Thinking about how best to respond to the client it occurred to me that the Neilsen research is still further support for a left side design.  Since the last thing we want is to force respondents to go searching for stuff on a questionnaire screen, placing the key navigation button on the left side seems like a good idea.  Now I've just seen another eye tracking study (Agnieszka Bojko, "Using Eye Tracking to Compare Web Page Designs: A Case Study," Journal of Usability Studies, vol 1, May 2006, pp. 112-120) that shows a similar focus by Web users on the left side of the screen.  More and more one realizes that there is an informal standard among Web site designers to put the important stuff on the left side and as a result that's where Web users instinctively look. (Of course, there also is the Western standard of reading left to right.) Since our goal in Web survey design is always to make the survey task as easy and intuitive as possible, we should be sure we follow mainstream Web design principles, and those principles would seem to drive us to put the important stuff on the left side of the screen.

Automated Telephone Surveys

I recently had someone ask me about the effectiveness of those automated surveys where the phone number is computer dialed and the respondent is immediately put into an IVR interview.  This is a pretty inexpensive methodology and the obvious question is whether these surveys are as "good" as a standard telephone interview with a live interviewer.

The companies who do these surveys claim that their results are every bit as good as those that use live interviewers.  (One of the loudest companies making this claim is )  The real bread and butter for these guys is political polling and their main clients are media companies, especially TV stations.  They typically use RDD sample, a local on-air talking head to record the interview, dial away, and then apply standard demographic weighting techniques on the back end.  They will show you lots of data to indicate that this methodology generates survey estimates and response rates (well, maybe a little lower) that are comparable to what you get with a live interviewer.  So what's the downside?

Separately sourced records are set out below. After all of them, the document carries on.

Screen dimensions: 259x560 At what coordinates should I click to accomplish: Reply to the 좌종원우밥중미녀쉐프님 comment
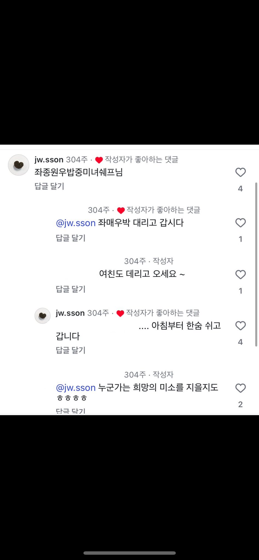click(x=49, y=186)

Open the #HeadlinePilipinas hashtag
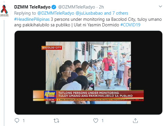(x=32, y=19)
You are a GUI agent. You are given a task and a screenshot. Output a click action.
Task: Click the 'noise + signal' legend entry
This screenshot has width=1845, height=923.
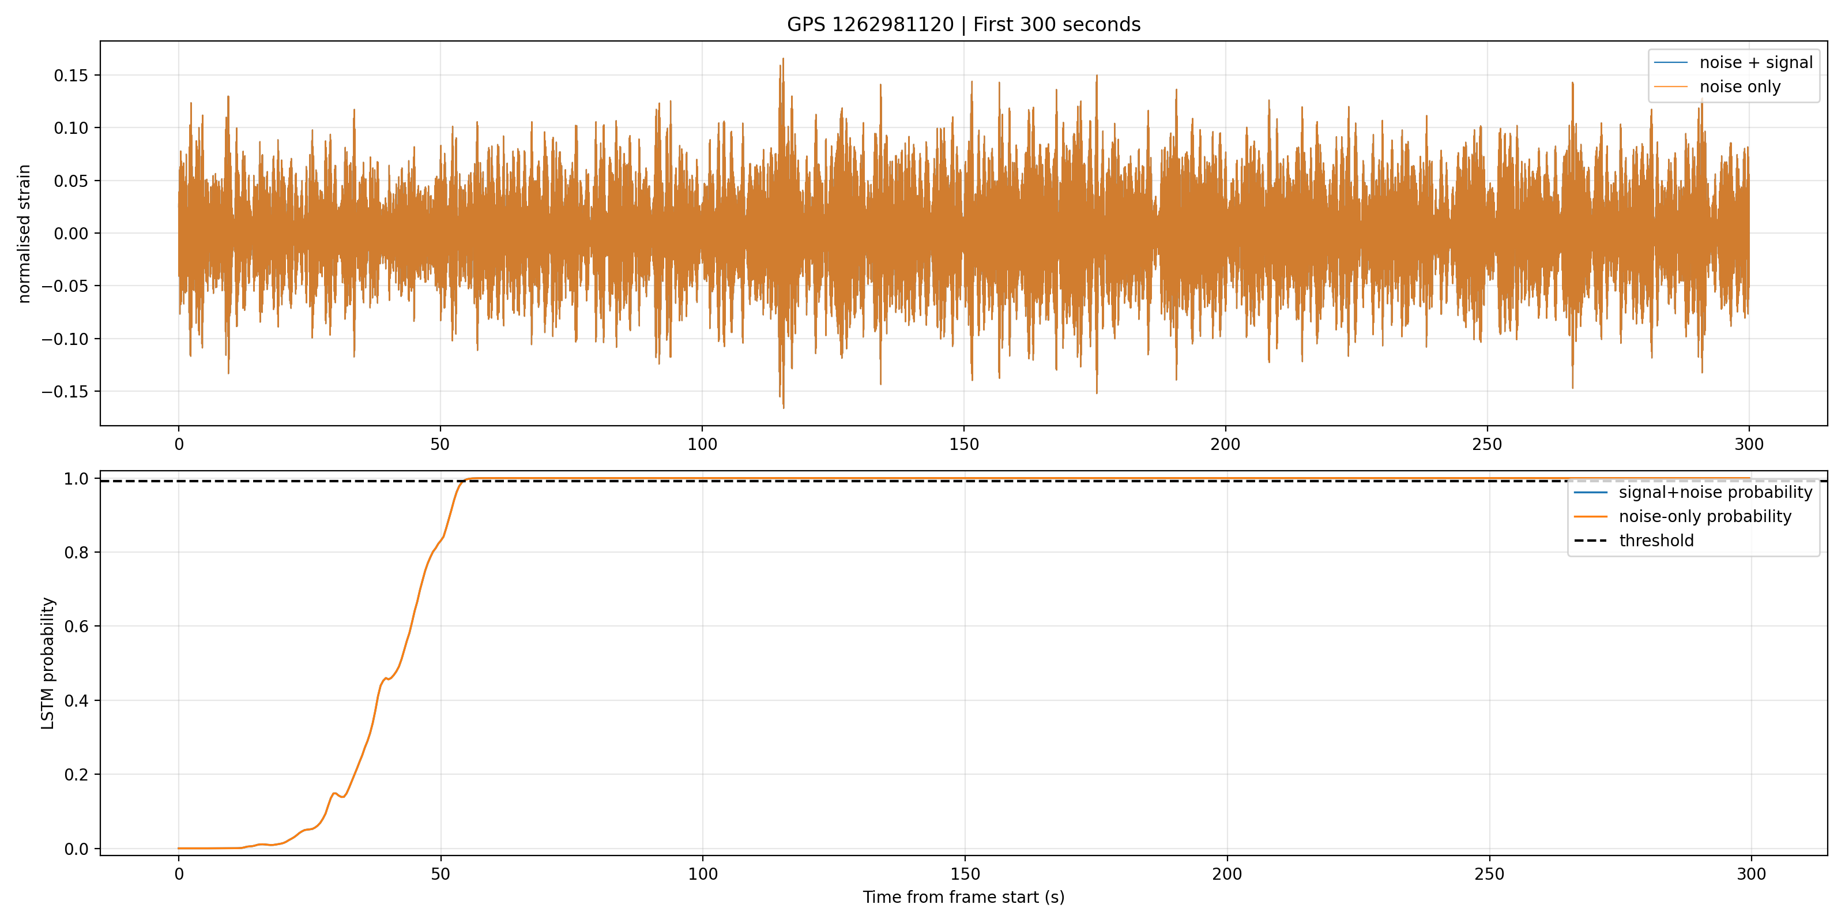(1755, 62)
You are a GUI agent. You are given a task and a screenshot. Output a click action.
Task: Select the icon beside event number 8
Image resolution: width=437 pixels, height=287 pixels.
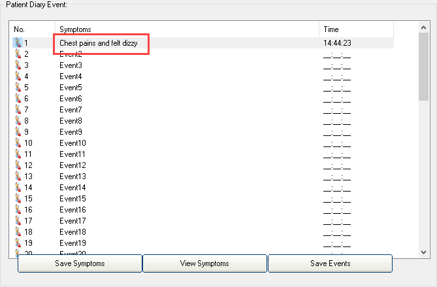(x=18, y=121)
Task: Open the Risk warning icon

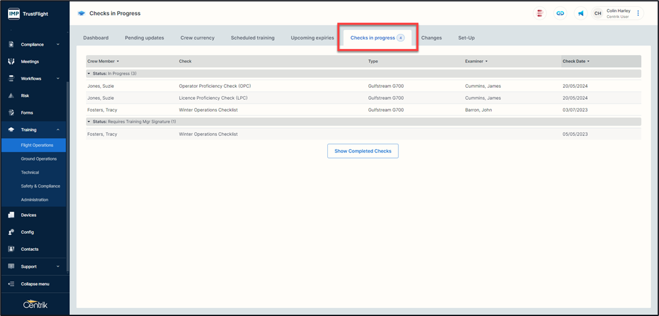Action: (11, 96)
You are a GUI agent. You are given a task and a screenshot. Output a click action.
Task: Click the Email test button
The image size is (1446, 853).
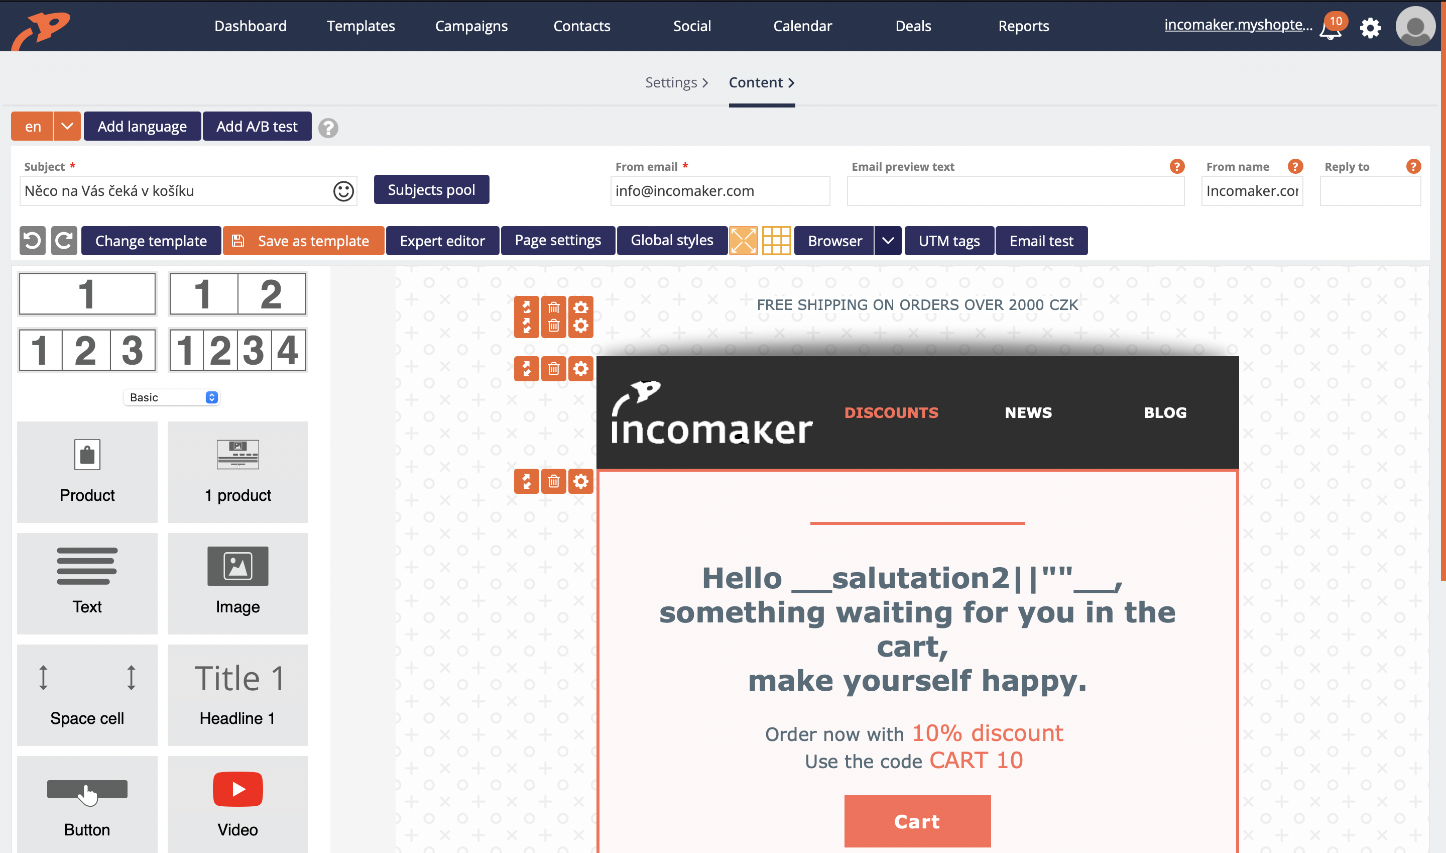point(1040,241)
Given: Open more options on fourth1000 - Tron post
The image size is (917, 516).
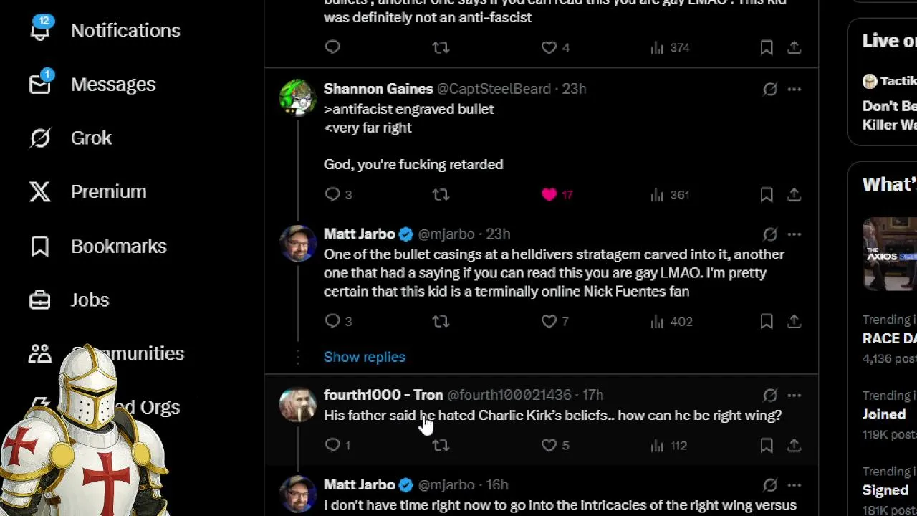Looking at the screenshot, I should [x=794, y=395].
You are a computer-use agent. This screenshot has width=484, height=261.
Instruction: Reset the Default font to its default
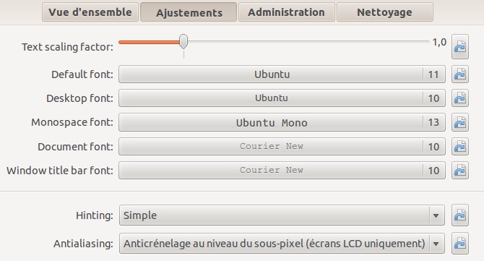click(x=460, y=74)
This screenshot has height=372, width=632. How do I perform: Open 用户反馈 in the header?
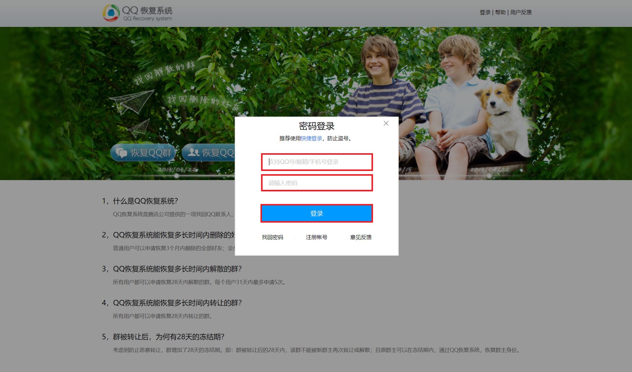521,12
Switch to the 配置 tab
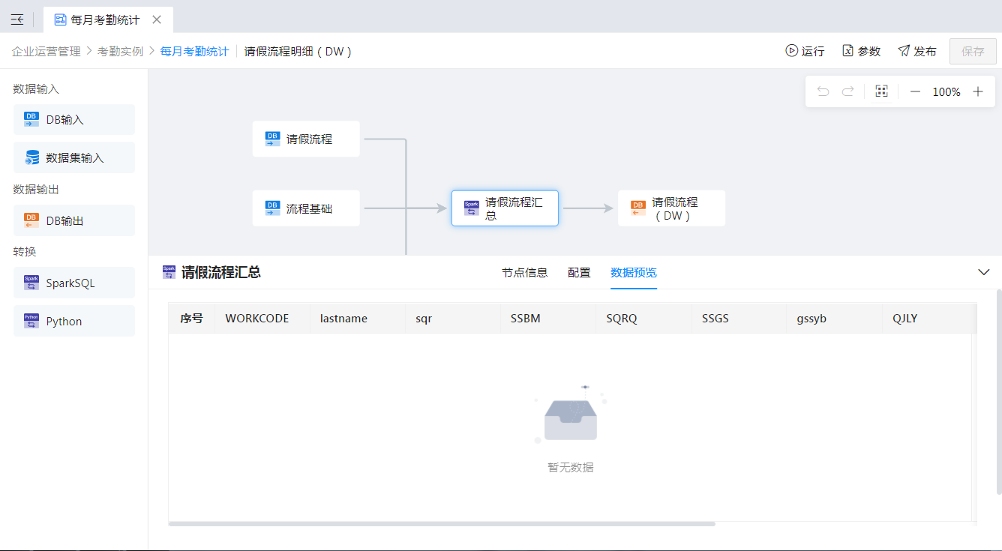 coord(579,273)
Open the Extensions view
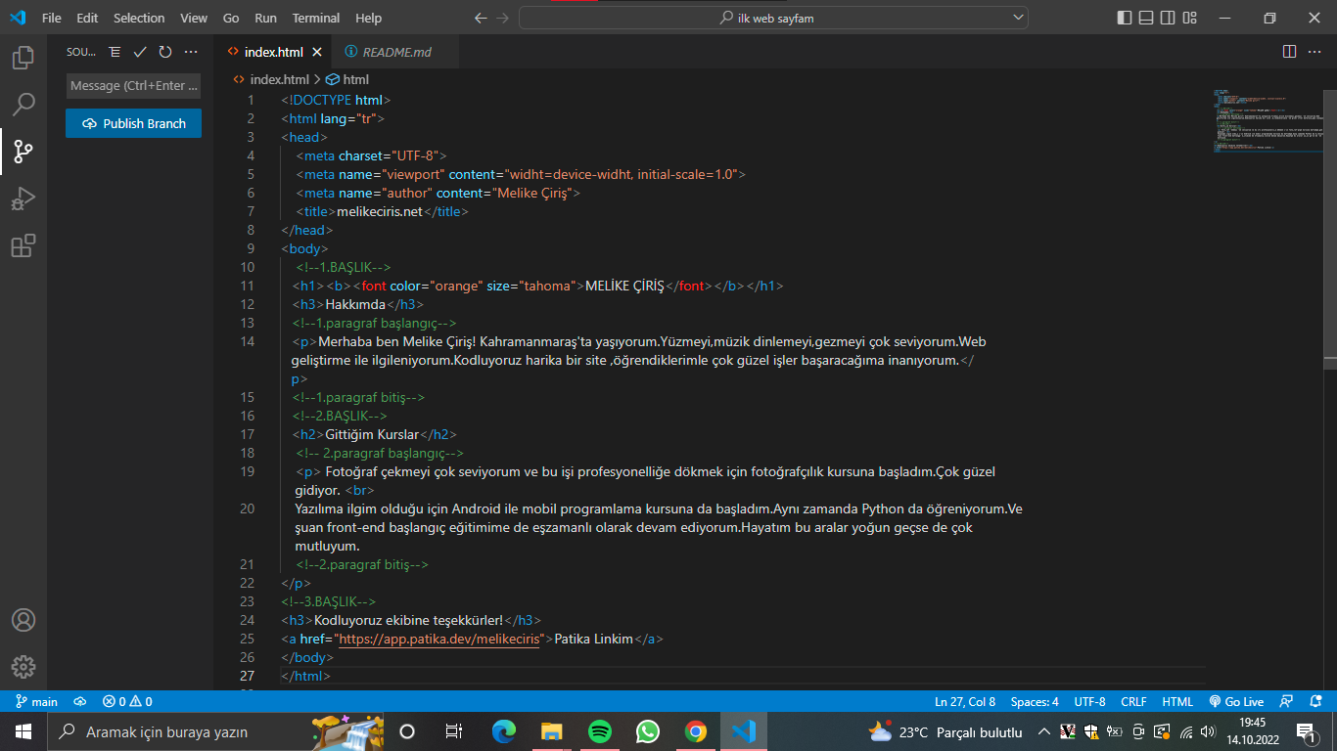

  • IVR puts a lot of limitations on interview length and complexity.
  • Without an interviewer you have the classic problems of higher breakoff rates, respondent verification (you get whomever answers the phone), no ability to explain difficult questions, and (probably) higher missing data rates.
  • While using a on-air personality may improve the response rate there also may be unmeasured bias precisely because the individual is known to the respondent and he or she may have strong positive or negative feelings about "the interviewer."
  • It's not clear what kinds of response rates these surveys get outside of political polling or when an on-air personality is not the recorded interviewer.
  • Without getting into a lot of detail they don't supply, we just have to take their word on the response rates.

OK, so that's a nice reasoned approach and one that takes pretty much at face value what these companies say about what they do and the kind of results they get.  But what does your gut tell you?  Mine tells me that I'm not at all likely to do what of these things should I fall into their sample.  If you can't even go to the trouble to have a human being call me, why should I got to the trouble to answer your questions?  Call it social exchange theory or human nature, but I just don't see this methodology as a serious competitor to a well-designed and executed CATI survey except at the very low end.